Background: The Quality and Costs of Primary Care in Europe (QUALICOPC) study aims to analyse and compare how primary health care systems in 35 countries perform in terms of quality, costs and equity. This article answers the question 'How can the organisation and delivery of primary health care and its outcomes be measured through surveys of general practitioners (GPs) and patients?' It will also deal with the process of pooling questions and the subsequent development and application of exclusion criteria to arrive at a set of appropriate questions for a broad international comparative study.
Methods: The development of the questionnaires consisted of four phases: a search for existing validated questionnaires, the classification and selection of relevant questions, shortening of the questionnaires in three consensus rounds and the pilot survey. Consensus was reached on the basis of exclusion criteria (e.g. the applicability for international comparison). Based on the pilot survey, comprehensibility increased and the number of questions was further restricted, as the questionnaires were too long.

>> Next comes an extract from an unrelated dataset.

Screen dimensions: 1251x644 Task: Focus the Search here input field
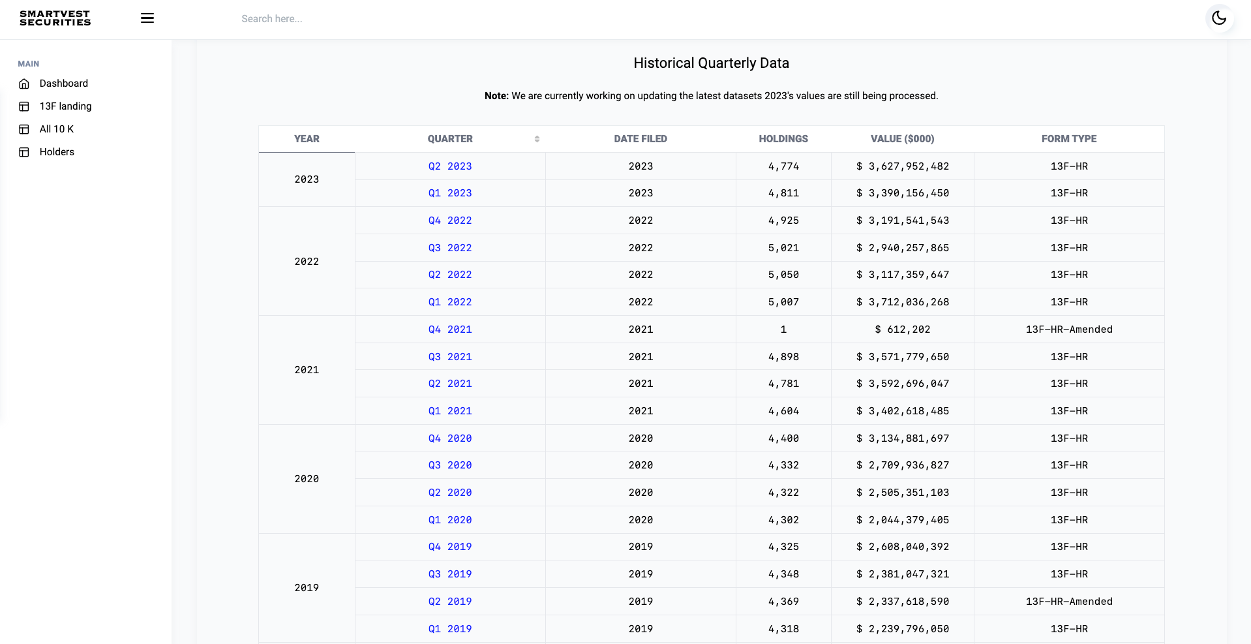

Results: Four questionnaires were developed: one for GPs, one for patients about their experiences with their GP, another for patients about what they consider important, and a practice questionnaire. The GP questionnaire mainly focused on the structural aspects (e.g. economic conditions) and care processes (e.g. comprehensiveness of services of primary care). The patient experiences questionnaire focused on the care processes and outcomes (e.g. how do patients experience access to care?). The questionnaire about what patients consider important was complementary to the experiences questionnaire, as it enabled weighing the answers from the latter. Finally, the practice questionnaire included questions on practice characteristics.
Discussion: The QUALICOPC researchers have developed four questionnaires to characterise the organisation and delivery of primary health care and to compare and analyse the outcomes. Data collected with these instruments will allow us not only to show in detail the variation in process and outcomes of primary health care, but also to explain the differences from features of the (primary) health care system.